Hal tersebut disampaikan langsung oleh Menteri Koordinator PM, Muhaimin Iskandar atau akrab disapa Cak Imin, usai menghadiri acara International Conference on The Transformation of Pesantren di Tanah Abang, Jakarta, Selasa malam (24/6).
“Banyak pesantren tidak resmi, dan terbanyak berada di Jawa Barat. Kami akan segera melakukan penertiban,” ujar Cak Imin.
Menurutnya, sejumlah pesantren ilegal tersebut kerap menciptakan praktik-praktik yang tidak sesuai dengan nilai-nilai pendidikan, bahkan berdampak negatif terhadap citra sekitar 39 ribu pesantren resmi yang saat ini terdaftar di Indonesia.
Tim khusus ini akan fokus terhadap lembaga yang menjalankan praktik pengelolaan secara eksploitatif atau menyimpang.
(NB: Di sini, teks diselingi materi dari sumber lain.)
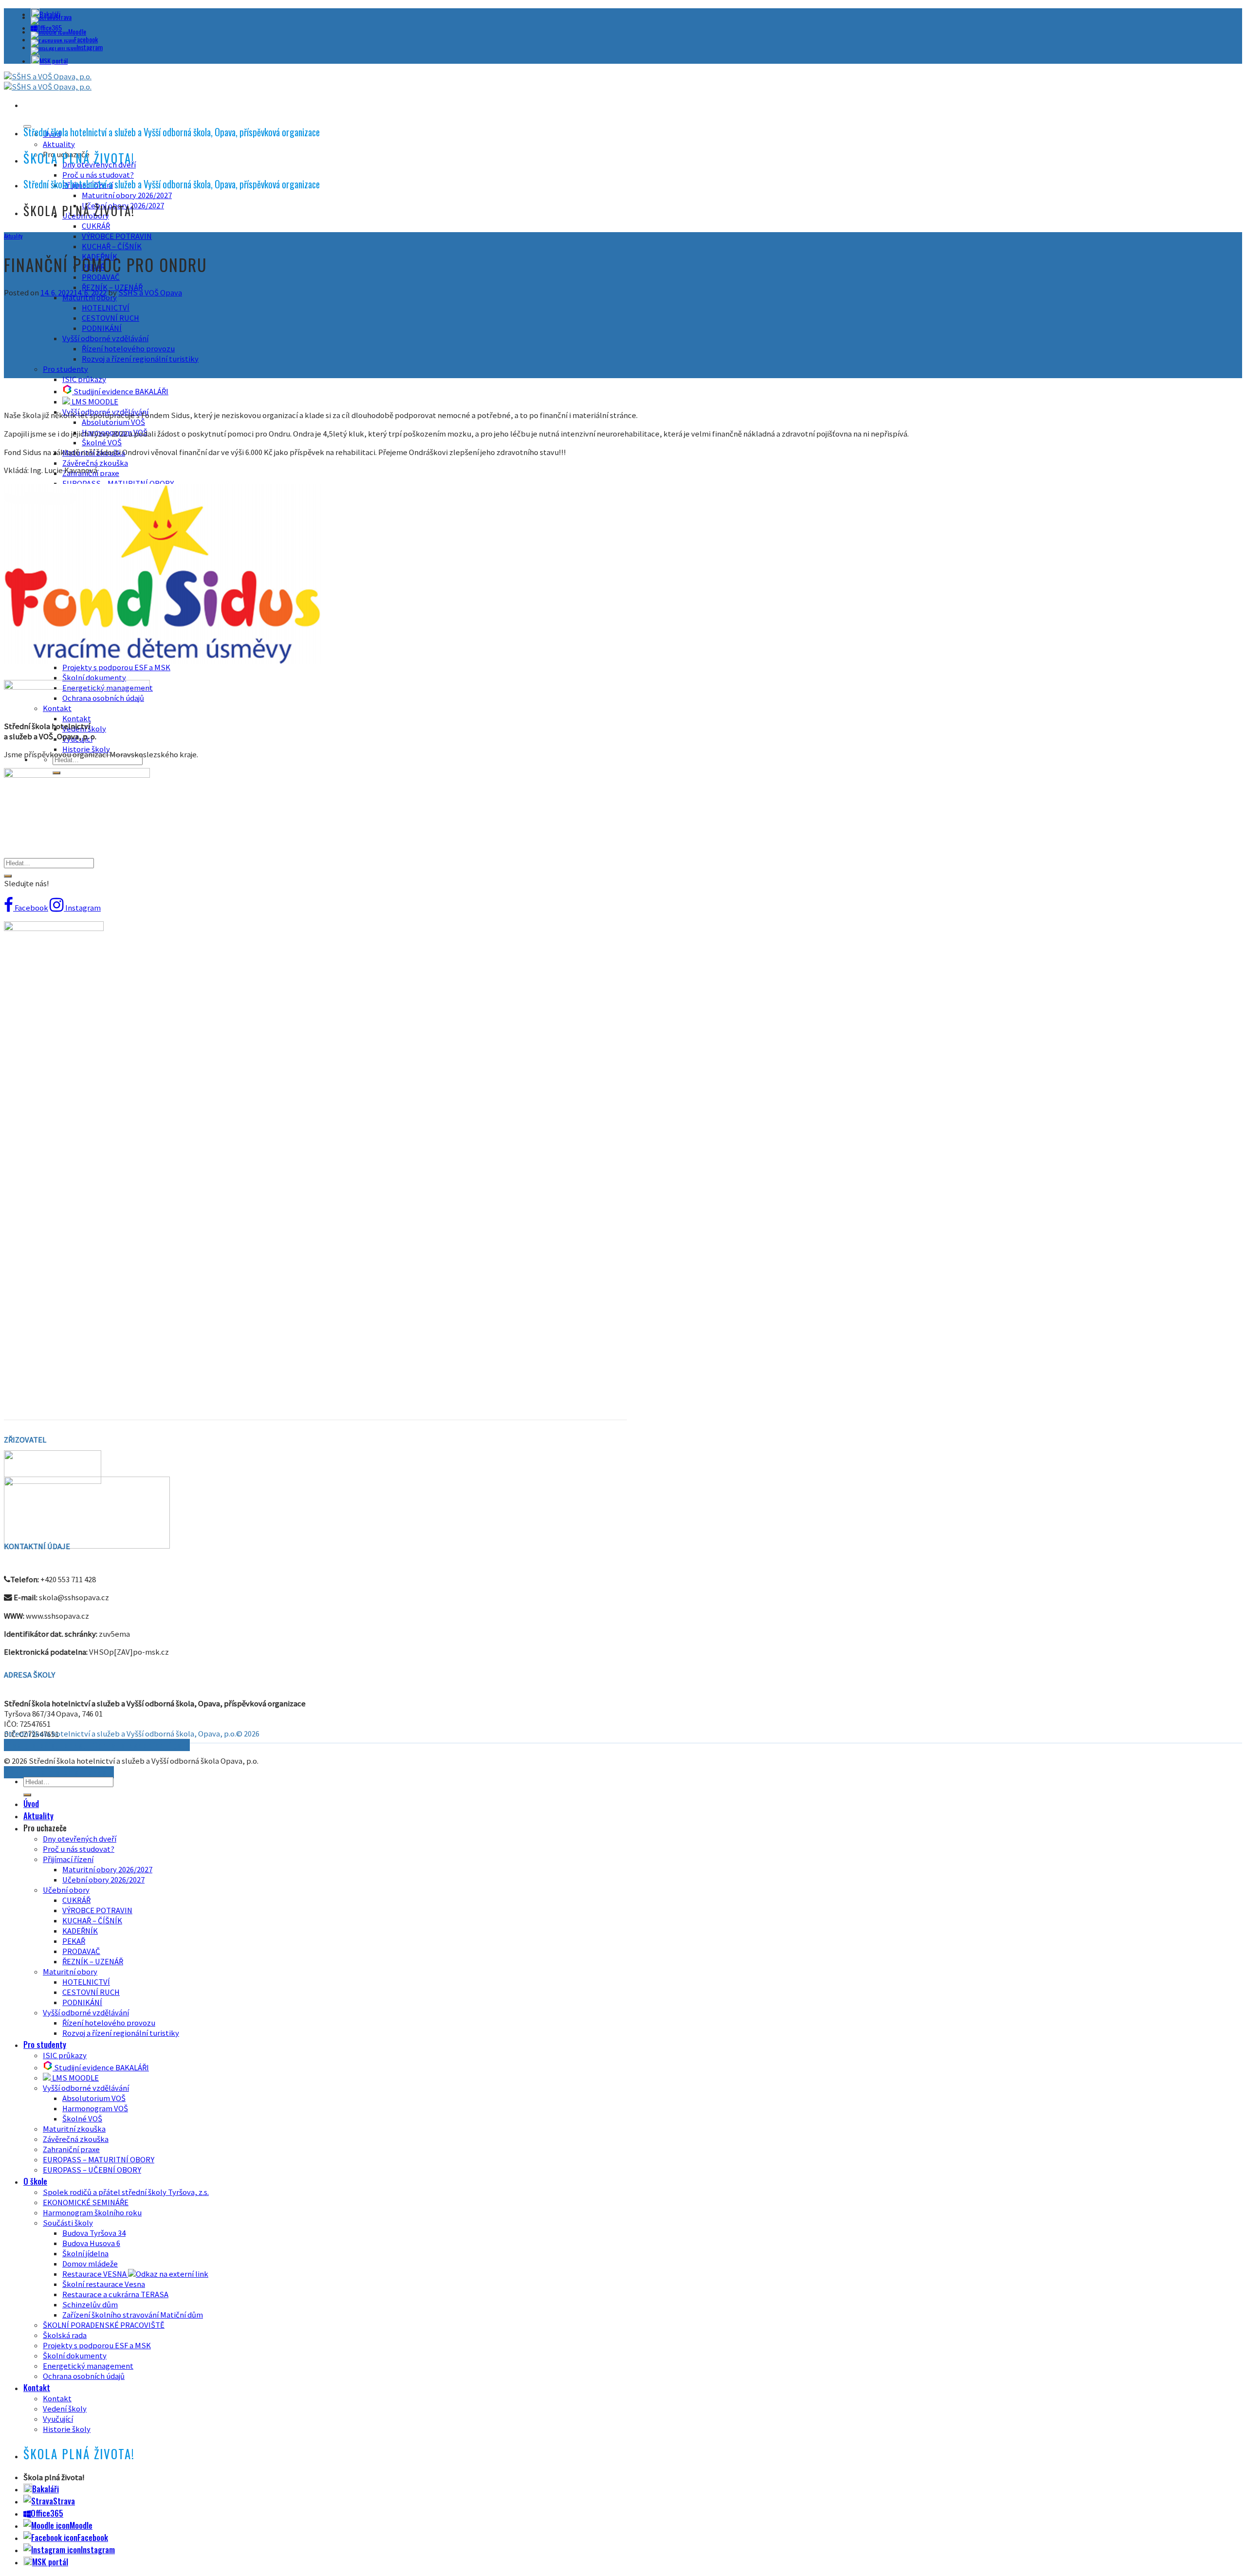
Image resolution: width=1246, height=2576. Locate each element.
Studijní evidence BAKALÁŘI (120, 391)
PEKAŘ (73, 1941)
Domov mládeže (90, 2264)
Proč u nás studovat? (98, 175)
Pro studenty (65, 369)
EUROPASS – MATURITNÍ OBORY (98, 2160)
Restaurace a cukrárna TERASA (115, 2294)
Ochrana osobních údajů (84, 2376)
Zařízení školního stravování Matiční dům (132, 2315)
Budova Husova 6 (91, 2243)
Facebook (86, 39)
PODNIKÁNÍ (102, 328)
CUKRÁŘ (96, 226)
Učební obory (66, 1890)
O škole (35, 2181)
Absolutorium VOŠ (113, 422)
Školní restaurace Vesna (103, 2284)
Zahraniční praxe (71, 2149)
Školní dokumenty (94, 678)
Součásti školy (68, 2223)
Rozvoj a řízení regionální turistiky (140, 359)
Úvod (31, 1803)
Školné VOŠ (102, 443)
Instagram (89, 47)
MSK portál (53, 60)
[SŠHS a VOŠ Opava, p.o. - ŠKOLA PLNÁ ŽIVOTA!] (48, 82)
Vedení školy (65, 2409)
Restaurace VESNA (95, 2274)
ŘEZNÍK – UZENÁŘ (112, 287)
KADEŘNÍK (80, 1931)
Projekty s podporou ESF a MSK (97, 2345)
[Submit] (8, 876)
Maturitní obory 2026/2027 (127, 195)
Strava (63, 17)
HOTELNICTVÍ (105, 308)
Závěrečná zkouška (95, 463)
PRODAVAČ (101, 277)
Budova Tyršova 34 (94, 2233)
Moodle (77, 31)
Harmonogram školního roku (92, 2213)
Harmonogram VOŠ (95, 2108)
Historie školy (86, 749)
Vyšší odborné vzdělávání (105, 338)
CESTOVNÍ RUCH (110, 318)
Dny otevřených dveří (79, 1839)
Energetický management (88, 2366)
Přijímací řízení (68, 1859)
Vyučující (58, 2419)
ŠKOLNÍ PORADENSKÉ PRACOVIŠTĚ (104, 2325)
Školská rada (65, 2335)
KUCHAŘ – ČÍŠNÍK (112, 246)
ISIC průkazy (84, 379)
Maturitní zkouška (74, 2129)
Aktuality (59, 144)
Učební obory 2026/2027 (103, 1880)
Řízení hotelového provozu (128, 349)
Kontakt (76, 718)
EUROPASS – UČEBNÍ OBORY (92, 2170)
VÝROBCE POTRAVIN (117, 236)
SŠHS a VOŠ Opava (150, 293)
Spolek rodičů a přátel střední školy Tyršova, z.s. (126, 2192)
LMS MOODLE (94, 402)
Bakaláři (45, 2489)
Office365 (47, 2513)
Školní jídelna (85, 2253)
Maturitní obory (70, 1972)
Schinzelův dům (90, 2305)
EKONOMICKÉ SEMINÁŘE (85, 2202)
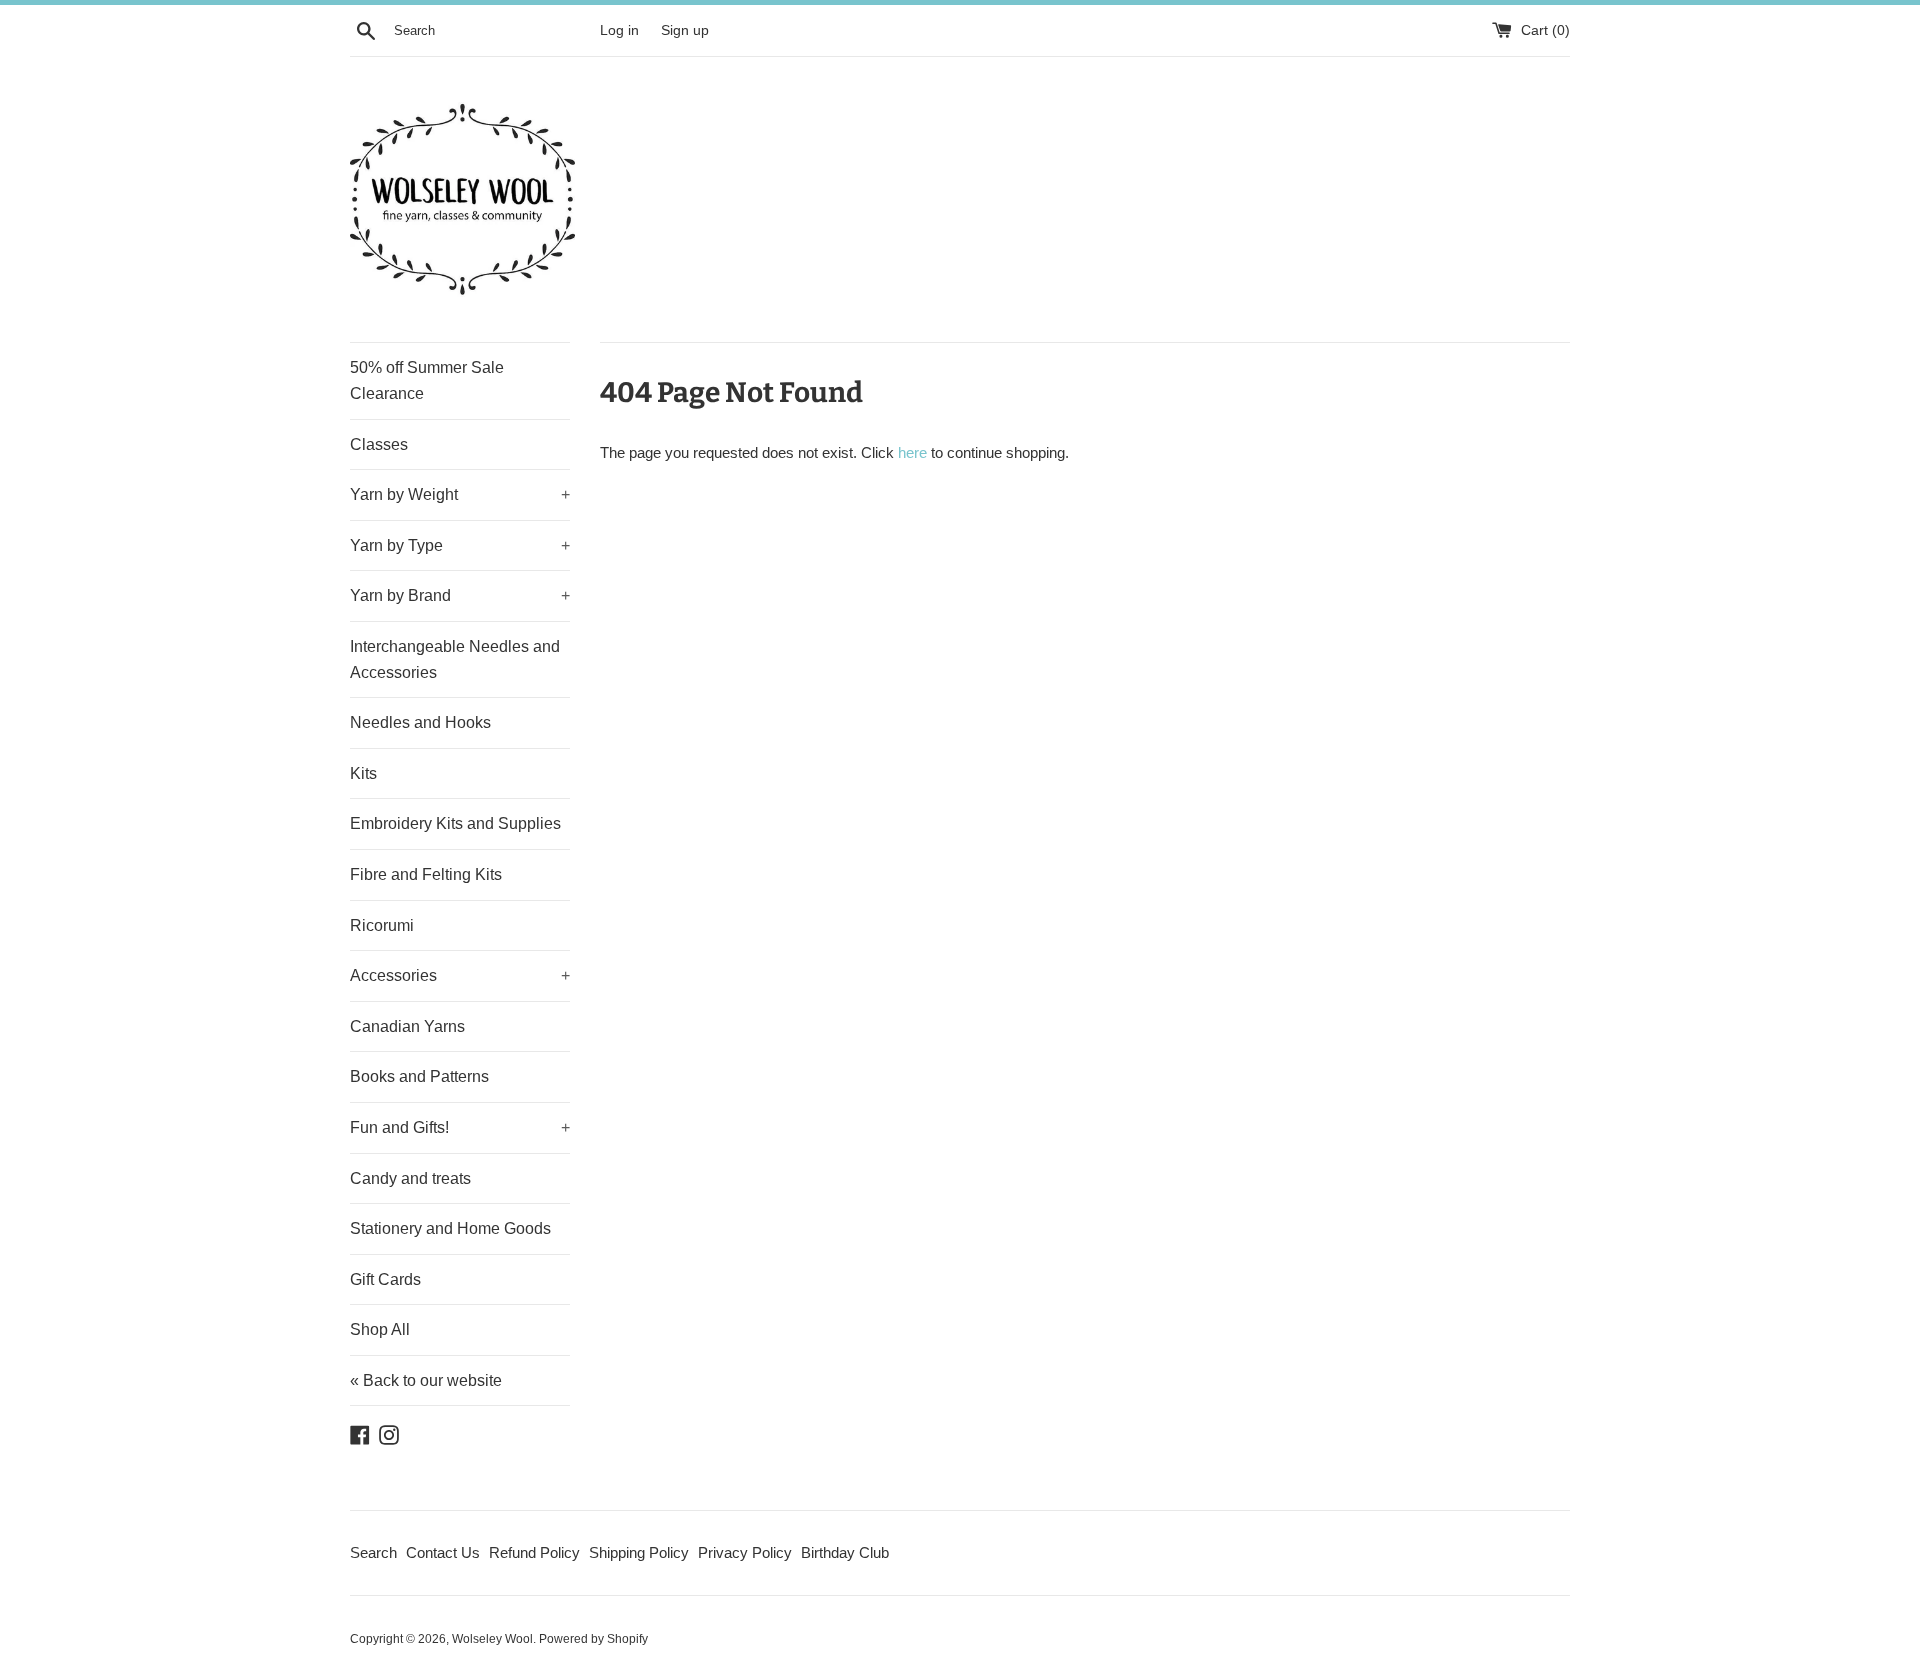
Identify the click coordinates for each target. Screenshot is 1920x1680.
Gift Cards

Cak Imin menegaskan, langkah ini tidak hanya untuk penindakan, tetapi juga bagian dari upaya penyadaran.
“Kami akan turun langsung, melakukan razia dan pembinaan agar tidak terjadi lagi penyelewengan. Pesantren yang tidak tertib, akan kami tertibkan,” tegasnya.
Selain upaya dari pemerintah pusat, ia juga mengajak kementerian terkait, pemerintah daerah, dan aparat penegak hukum untuk berperan aktif dalam menindak serta mencegah keberadaan pesantren ilegal yang merugikan masyarakat.
“Kami berharap Kementerian Agama dan pemerintah daerah, dengan dukungan aparat, bisa melakukan registrasi ulang dan evaluasi terhadap pesantren-pesantren yang menyalahgunakan nama pesantren demi kepentingan pribadi,” ujar Cak Imin.
Langkah ini diharapkan dapat memperkuat sistem pendidikan pesantren yang otentik, terpercaya, dan sejalan dengan prinsip pemberdayaan masyarakat yang adil dan berkelanjutan.